USA: Following ‘critical feedback from riders, advocates and policymakers’, Massachusetts Bay Transportation Authority has announced a revised Fare Transformation programme which it said would combine ‘meaningful improvements’ to existing payment systems with a phased approach to the deployment of a new system ‘that better represents the needs of MBTA customers’.
Under the plan approved in December, the authority will ‘reset’ a fare collection PPP contract with Cubic Transportation Systems which had been announced in 2017. Completion of the roll-out is now planned for 2024 rather than 2022, providing more confidence in the delivery schedule, and the capital costs will be approximately $159m more than the $192m originally envisaged.
MBTA rather than the contractor will now be responsible for the placement of vending machines, and to address the needs of low-income and infrequent riders, it will focus on sites which widen access rather than have highest demand.
The overall programme aims to provide vending machines that dispense CharlieCard smart cards, offer all-door boarding on buses and surface stops along the Green Line, and integrate the entire commuter rail network into the CharlieCard system.

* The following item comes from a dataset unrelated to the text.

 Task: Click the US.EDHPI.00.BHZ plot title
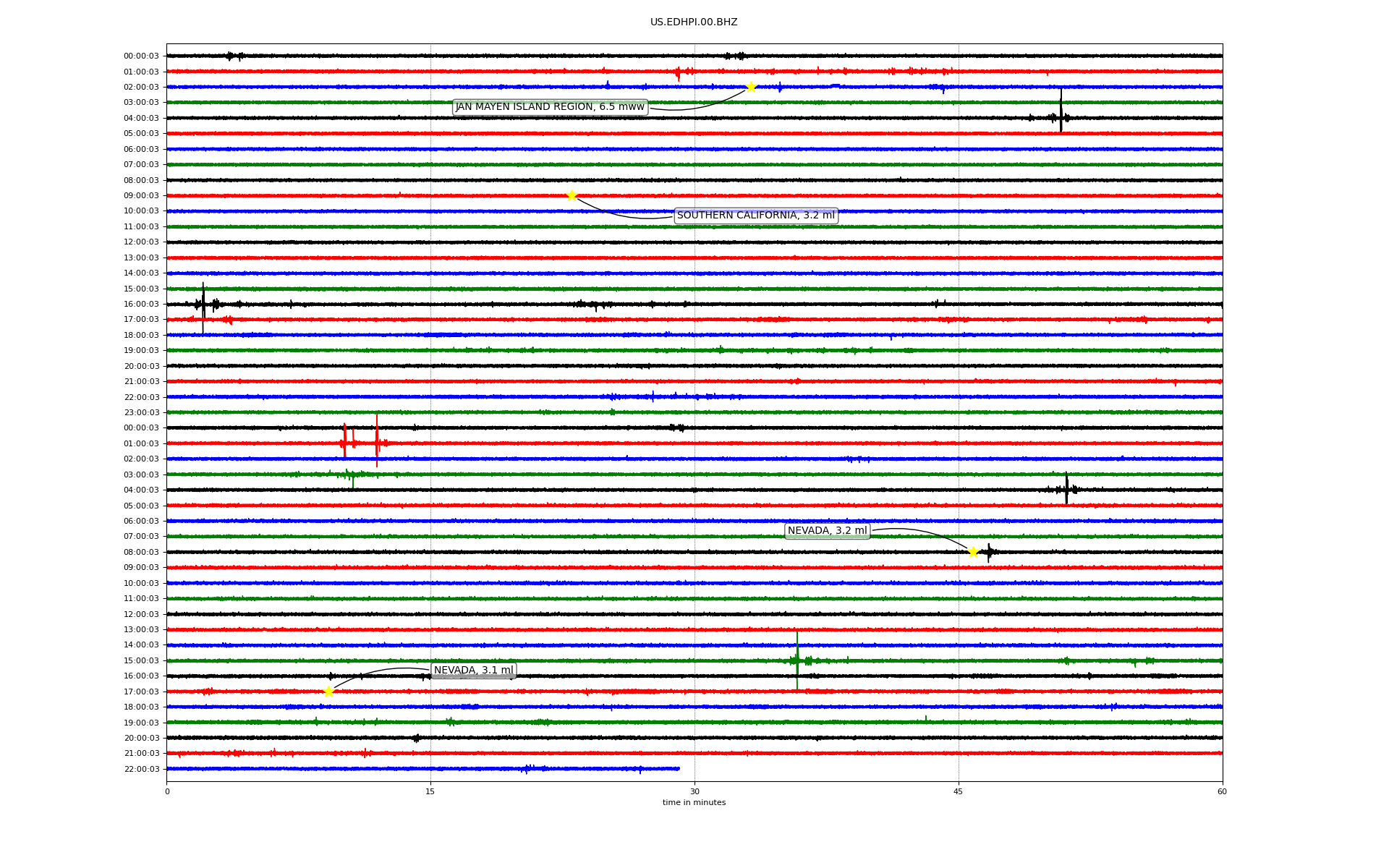693,22
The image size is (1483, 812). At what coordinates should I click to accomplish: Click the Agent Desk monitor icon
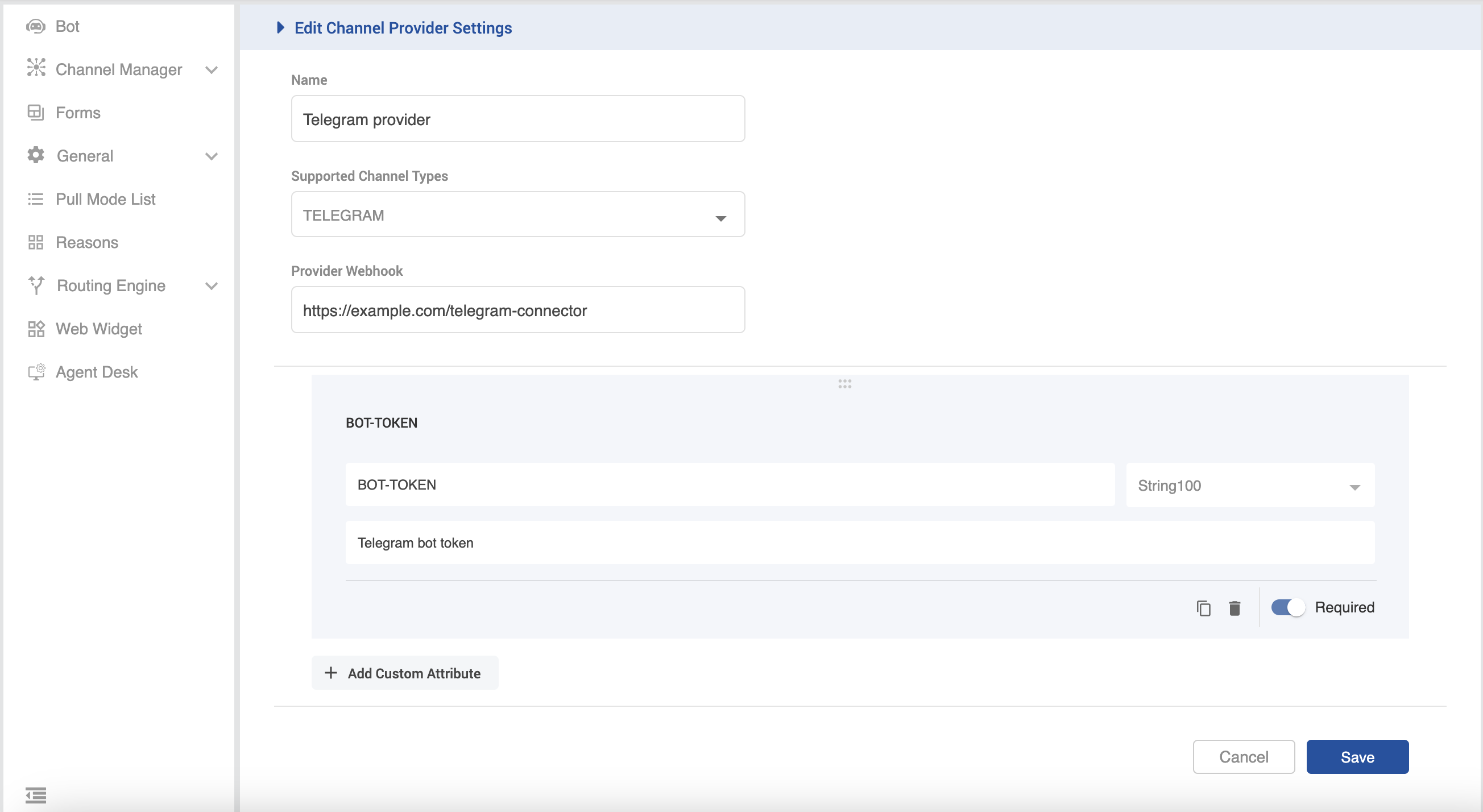coord(36,372)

To facilitate the revised plan, MBTA has awarded Scheidt & Bachmann a $49m contract for the upgrading and life-extension of the fare collection systems it supplied when CharlieCard was introduced in 2006. This will include new vending machines, software and hardware upgrades, additional retail sales terminals and new handheld readers. It also establishes a process for developing interoperability between Scheidt & Bachmann and Cubic devices.